:: Task statement ::
Could you copy exactly the lines from the one containing "Task: Click the First time setup help icon" through the last line of the records, leaving out every picture?

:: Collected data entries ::
============================================================

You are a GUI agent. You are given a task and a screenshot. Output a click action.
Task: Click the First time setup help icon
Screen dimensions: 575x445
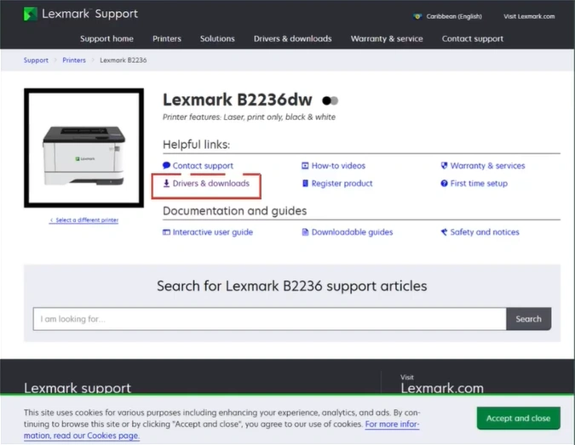[444, 184]
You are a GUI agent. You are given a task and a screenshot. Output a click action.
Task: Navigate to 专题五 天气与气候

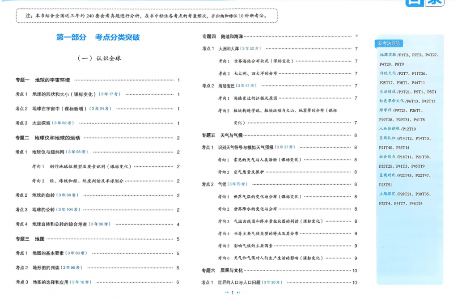pyautogui.click(x=222, y=135)
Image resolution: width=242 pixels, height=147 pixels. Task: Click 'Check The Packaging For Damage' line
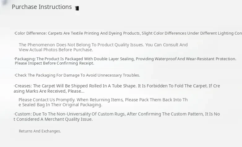(x=77, y=75)
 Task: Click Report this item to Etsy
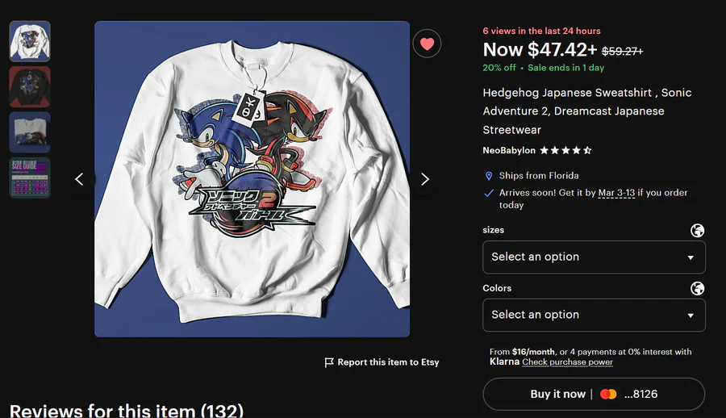(x=388, y=362)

============================================================

:: Final answer ::
Task: Click the First time setup help icon
Screen dimensions: 575x445
[444, 184]
You are a GUI agent. You are given a task and a screenshot. Output a click action.
Task: Navigate to 专题五 天气与气候

pyautogui.click(x=222, y=135)
Image resolution: width=242 pixels, height=147 pixels. Task: Click 'Check The Packaging For Damage' line
(x=77, y=75)
 Task: Click Report this item to Etsy
(x=388, y=362)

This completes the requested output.